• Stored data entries
-=-=-

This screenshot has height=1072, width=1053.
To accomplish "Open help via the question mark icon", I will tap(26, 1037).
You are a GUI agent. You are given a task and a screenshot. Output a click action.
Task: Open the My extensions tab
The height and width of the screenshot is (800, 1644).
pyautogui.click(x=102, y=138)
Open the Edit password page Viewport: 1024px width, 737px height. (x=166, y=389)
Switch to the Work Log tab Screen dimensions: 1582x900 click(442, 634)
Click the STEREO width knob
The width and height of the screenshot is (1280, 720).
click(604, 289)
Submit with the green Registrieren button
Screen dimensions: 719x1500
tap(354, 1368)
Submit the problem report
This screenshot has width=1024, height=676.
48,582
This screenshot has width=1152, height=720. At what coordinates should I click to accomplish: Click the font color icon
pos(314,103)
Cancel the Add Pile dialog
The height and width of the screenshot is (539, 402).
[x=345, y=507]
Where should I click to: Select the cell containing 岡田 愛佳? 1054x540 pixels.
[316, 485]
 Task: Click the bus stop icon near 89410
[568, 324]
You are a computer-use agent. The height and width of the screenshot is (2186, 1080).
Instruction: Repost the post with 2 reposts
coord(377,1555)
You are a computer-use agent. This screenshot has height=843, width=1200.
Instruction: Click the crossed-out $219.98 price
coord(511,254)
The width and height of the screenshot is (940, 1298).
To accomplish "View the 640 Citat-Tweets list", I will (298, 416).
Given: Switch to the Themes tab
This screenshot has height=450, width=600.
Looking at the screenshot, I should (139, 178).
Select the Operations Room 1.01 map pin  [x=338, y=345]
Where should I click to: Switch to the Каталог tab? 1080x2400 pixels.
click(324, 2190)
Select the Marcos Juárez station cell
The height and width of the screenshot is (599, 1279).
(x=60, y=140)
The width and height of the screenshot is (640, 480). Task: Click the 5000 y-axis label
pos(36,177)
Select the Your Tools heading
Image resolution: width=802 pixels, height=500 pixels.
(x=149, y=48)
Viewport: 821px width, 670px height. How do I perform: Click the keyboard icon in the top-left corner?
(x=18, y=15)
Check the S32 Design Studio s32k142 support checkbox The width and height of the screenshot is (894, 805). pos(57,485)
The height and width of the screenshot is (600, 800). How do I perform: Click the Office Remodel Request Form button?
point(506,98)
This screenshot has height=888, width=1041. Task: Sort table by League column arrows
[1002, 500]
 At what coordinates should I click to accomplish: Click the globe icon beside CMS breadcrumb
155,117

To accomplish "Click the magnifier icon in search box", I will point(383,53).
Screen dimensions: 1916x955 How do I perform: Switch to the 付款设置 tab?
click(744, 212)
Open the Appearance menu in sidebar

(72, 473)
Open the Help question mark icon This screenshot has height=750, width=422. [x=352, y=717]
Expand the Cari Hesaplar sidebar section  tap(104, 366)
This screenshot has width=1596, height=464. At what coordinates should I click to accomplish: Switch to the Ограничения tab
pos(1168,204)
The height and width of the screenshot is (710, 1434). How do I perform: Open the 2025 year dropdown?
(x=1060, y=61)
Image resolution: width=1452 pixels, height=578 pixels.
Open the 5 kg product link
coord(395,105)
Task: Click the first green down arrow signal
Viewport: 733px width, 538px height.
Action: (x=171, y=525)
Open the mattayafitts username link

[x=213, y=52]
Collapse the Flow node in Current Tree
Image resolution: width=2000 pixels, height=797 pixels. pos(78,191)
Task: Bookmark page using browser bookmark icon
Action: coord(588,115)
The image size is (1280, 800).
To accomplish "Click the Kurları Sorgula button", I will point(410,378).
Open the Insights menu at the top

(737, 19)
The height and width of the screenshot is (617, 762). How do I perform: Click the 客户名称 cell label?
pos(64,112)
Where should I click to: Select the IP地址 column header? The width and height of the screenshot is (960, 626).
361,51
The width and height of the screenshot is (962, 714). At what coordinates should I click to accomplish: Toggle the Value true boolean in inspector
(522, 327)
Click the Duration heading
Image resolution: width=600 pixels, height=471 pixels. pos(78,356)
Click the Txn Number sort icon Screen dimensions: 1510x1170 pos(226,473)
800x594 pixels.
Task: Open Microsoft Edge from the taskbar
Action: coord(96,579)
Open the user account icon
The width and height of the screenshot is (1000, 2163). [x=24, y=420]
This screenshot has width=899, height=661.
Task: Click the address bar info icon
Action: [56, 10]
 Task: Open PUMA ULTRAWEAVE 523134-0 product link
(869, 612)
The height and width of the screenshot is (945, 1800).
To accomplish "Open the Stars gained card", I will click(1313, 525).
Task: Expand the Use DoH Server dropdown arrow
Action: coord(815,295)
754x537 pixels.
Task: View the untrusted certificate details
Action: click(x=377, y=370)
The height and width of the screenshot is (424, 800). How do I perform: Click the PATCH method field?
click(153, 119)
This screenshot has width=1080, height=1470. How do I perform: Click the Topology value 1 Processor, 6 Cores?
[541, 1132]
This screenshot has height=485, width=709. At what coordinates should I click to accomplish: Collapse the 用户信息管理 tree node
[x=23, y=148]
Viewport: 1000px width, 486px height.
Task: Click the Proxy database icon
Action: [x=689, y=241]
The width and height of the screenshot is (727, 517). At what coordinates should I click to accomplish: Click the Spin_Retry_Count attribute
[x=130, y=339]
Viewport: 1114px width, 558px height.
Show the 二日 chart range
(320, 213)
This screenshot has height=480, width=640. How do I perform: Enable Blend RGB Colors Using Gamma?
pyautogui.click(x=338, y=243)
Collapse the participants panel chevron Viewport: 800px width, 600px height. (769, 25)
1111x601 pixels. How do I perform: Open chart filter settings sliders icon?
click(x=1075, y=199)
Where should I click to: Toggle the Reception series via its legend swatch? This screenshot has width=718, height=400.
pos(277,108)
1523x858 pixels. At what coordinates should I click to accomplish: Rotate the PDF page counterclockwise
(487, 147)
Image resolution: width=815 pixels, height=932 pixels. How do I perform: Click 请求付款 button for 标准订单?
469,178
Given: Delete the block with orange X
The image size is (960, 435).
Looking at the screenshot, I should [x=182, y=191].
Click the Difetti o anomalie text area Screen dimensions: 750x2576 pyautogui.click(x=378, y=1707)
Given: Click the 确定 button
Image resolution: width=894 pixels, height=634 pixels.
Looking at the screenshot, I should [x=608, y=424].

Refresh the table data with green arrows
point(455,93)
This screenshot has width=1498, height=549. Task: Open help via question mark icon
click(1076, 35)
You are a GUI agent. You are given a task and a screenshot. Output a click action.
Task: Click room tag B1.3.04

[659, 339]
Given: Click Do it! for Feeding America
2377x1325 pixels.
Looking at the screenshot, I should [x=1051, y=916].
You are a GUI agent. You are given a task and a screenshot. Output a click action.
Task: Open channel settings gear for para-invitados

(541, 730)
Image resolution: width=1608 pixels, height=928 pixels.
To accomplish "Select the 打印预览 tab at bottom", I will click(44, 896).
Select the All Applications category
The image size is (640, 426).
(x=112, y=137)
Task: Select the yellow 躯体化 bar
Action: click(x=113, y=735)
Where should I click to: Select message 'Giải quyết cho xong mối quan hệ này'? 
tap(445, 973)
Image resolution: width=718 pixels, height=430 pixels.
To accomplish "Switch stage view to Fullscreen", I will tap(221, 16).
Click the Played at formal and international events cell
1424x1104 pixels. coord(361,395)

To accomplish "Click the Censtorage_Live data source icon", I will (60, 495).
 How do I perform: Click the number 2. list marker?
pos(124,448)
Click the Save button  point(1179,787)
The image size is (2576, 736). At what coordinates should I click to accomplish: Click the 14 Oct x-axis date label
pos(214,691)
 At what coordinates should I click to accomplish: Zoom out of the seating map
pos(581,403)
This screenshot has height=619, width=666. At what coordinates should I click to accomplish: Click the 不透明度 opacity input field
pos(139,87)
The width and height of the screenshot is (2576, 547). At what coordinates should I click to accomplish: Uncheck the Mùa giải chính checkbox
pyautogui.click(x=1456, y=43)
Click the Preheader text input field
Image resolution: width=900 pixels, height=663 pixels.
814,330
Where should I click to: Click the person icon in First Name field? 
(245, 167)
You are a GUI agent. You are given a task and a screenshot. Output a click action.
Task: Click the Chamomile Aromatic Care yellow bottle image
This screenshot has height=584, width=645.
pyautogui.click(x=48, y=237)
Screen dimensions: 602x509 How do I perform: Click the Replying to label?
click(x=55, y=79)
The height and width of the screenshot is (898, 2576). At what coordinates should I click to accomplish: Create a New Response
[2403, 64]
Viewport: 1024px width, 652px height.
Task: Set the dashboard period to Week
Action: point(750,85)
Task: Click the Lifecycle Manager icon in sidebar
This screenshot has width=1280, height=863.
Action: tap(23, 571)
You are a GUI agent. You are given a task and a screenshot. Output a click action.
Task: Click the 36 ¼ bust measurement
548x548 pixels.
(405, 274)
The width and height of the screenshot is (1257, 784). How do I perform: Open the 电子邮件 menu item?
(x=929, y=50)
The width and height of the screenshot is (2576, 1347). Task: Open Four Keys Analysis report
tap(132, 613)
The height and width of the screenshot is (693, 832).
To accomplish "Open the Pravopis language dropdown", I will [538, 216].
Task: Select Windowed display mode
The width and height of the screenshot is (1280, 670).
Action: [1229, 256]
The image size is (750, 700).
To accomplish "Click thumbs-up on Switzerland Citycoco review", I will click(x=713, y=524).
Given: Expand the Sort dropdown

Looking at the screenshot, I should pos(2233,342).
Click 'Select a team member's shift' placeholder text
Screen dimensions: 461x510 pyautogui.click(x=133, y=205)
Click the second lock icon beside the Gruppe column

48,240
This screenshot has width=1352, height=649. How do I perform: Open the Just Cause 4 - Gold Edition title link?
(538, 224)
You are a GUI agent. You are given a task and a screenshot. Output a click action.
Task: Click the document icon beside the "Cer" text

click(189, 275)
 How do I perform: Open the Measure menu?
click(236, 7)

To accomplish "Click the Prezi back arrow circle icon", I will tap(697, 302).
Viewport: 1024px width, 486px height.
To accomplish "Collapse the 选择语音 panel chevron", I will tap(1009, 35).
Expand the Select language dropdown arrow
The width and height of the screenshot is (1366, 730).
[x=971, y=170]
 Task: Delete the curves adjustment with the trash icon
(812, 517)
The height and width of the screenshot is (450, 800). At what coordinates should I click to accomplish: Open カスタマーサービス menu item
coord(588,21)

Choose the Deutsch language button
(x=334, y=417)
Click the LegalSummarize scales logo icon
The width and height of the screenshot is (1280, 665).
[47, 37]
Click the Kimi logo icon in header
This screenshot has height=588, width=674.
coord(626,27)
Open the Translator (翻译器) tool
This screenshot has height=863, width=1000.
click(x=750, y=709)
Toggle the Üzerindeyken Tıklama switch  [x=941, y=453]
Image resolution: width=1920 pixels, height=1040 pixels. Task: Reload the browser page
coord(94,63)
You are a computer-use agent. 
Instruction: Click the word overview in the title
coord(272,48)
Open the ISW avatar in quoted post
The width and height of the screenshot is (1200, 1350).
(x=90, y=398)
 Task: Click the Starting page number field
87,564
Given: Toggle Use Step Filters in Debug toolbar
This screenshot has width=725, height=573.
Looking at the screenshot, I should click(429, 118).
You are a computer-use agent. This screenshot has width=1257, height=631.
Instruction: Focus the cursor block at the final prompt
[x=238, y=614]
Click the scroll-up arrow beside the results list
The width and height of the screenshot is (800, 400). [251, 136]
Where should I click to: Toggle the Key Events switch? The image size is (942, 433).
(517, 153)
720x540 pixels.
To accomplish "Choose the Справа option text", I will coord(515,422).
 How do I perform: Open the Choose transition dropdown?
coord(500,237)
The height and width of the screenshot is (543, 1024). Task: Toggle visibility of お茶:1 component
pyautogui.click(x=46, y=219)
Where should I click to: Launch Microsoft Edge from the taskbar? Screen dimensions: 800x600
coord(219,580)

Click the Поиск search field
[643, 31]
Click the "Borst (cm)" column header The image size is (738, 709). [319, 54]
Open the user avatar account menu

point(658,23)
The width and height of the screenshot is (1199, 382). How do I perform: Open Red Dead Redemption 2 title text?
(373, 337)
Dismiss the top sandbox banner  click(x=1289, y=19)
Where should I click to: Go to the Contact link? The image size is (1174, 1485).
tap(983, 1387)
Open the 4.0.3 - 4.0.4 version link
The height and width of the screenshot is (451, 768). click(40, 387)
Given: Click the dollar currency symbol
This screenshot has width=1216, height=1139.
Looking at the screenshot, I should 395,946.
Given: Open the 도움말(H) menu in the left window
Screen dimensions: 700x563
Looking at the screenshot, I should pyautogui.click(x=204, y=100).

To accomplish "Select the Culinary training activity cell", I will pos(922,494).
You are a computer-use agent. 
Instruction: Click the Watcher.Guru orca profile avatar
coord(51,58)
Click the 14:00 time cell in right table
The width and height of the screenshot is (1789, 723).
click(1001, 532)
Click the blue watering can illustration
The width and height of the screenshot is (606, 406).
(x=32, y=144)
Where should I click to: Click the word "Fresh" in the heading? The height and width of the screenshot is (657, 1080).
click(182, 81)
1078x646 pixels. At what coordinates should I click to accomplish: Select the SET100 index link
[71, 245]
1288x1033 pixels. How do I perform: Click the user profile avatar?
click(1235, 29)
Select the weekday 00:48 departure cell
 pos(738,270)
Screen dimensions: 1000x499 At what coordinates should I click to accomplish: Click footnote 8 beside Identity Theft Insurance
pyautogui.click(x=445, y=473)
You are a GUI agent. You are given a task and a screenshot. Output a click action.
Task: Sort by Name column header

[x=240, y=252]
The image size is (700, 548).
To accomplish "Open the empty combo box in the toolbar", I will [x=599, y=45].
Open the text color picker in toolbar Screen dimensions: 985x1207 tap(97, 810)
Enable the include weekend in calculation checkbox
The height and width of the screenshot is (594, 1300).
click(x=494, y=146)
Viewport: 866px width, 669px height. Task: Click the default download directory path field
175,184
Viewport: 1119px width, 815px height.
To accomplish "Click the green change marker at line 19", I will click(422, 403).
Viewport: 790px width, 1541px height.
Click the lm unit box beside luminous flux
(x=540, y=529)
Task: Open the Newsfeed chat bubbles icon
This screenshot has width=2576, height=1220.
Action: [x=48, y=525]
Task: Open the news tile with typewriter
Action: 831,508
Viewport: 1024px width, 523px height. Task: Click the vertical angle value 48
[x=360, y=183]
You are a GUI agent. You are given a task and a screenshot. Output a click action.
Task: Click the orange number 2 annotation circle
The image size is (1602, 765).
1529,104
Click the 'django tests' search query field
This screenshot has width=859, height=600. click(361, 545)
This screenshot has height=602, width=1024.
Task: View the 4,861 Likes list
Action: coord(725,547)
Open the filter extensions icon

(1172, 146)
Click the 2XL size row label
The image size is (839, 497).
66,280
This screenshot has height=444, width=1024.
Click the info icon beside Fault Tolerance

-=-=-

• EXERCISE GOAL
Every line from the one containing "The image size is (1602, 765)." through the end of the entries above must be echoed exactly, with both ends kept.

• WRITTEN RESPONSE
The image size is (1602, 765).
1529,104
Click the 'django tests' search query field
This screenshot has width=859, height=600. click(361, 545)
This screenshot has height=602, width=1024.
Task: View the 4,861 Likes list
Action: coord(725,547)
Open the filter extensions icon

(1172, 146)
Click the 2XL size row label
The image size is (839, 497).
66,280
This screenshot has height=444, width=1024.
Click the info icon beside Fault Tolerance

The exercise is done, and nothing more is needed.